*THE PROBLEM*.
Copy these lines word for word, without the pictures.

*INFORMATION SUPPLIED*.
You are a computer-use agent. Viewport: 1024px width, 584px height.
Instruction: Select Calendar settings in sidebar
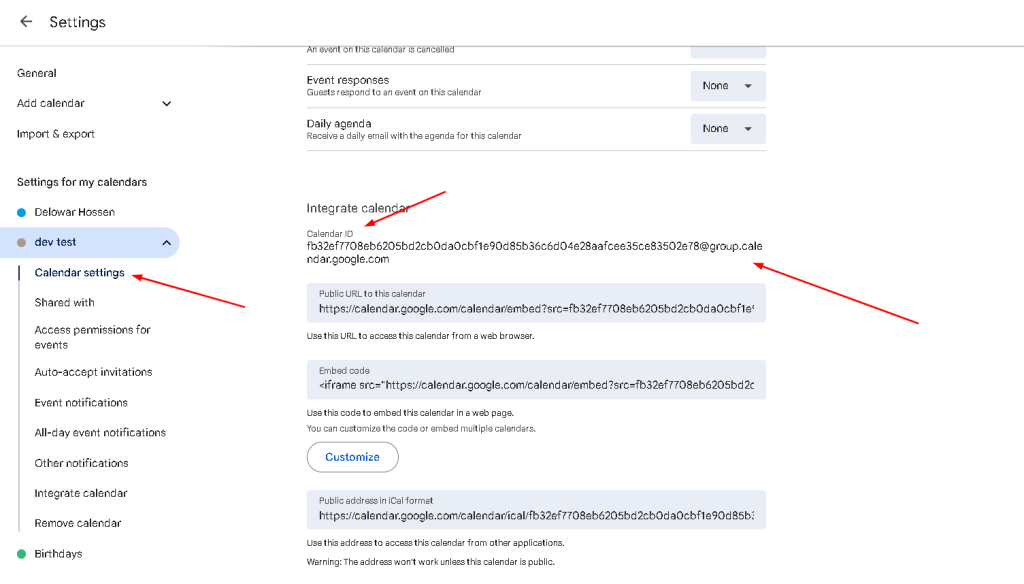[x=79, y=273]
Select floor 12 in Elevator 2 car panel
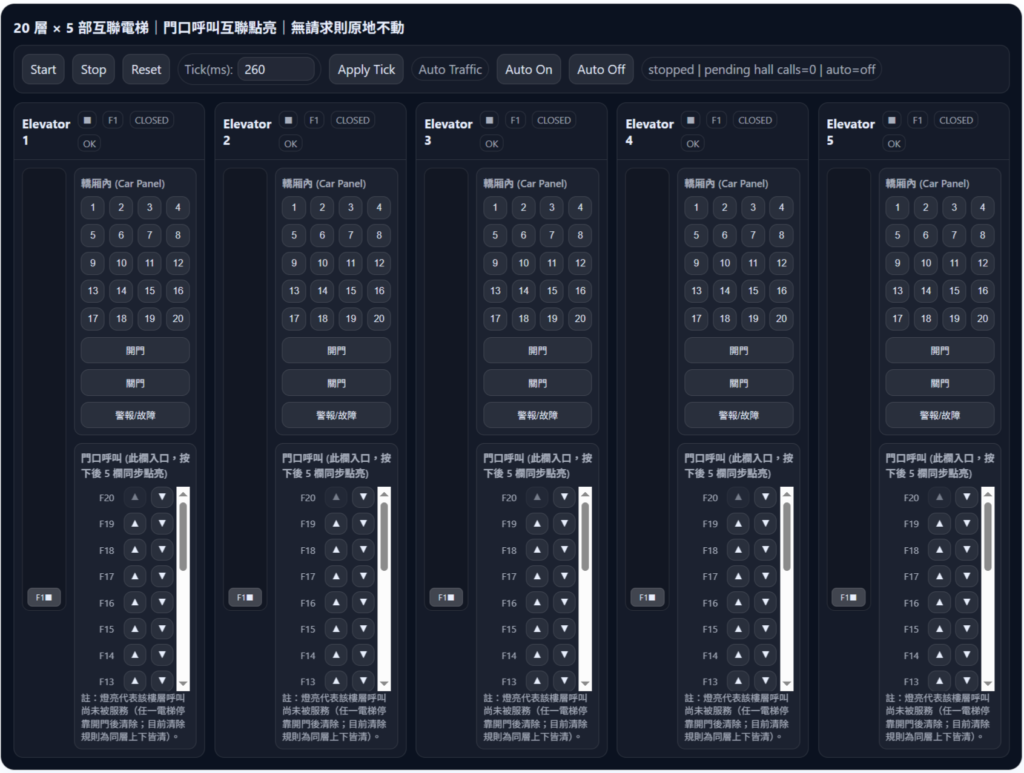The height and width of the screenshot is (773, 1024). (378, 264)
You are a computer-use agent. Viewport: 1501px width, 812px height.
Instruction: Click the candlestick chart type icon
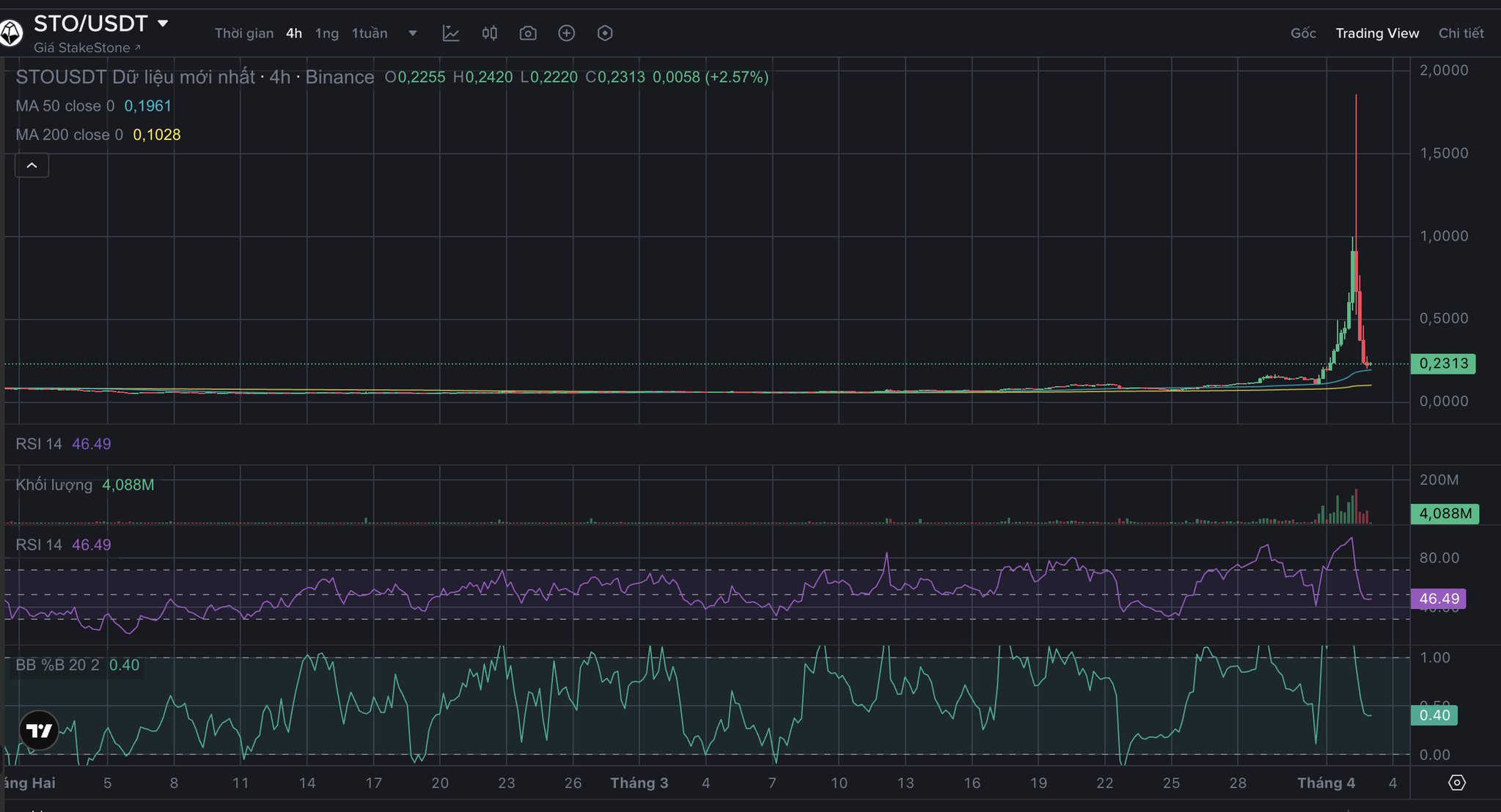tap(489, 33)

*RESPONSE TO THIS EXERCISE*.
You are a computer-use agent. Viewport: 1024px width, 584px height.
Instruction: Select Calendar settings in sidebar
[x=79, y=273]
Select floor 12 in Elevator 2 car panel
The height and width of the screenshot is (773, 1024). (378, 264)
You are a computer-use agent. Viewport: 1501px width, 812px height.
Instruction: Click the candlestick chart type icon
tap(489, 33)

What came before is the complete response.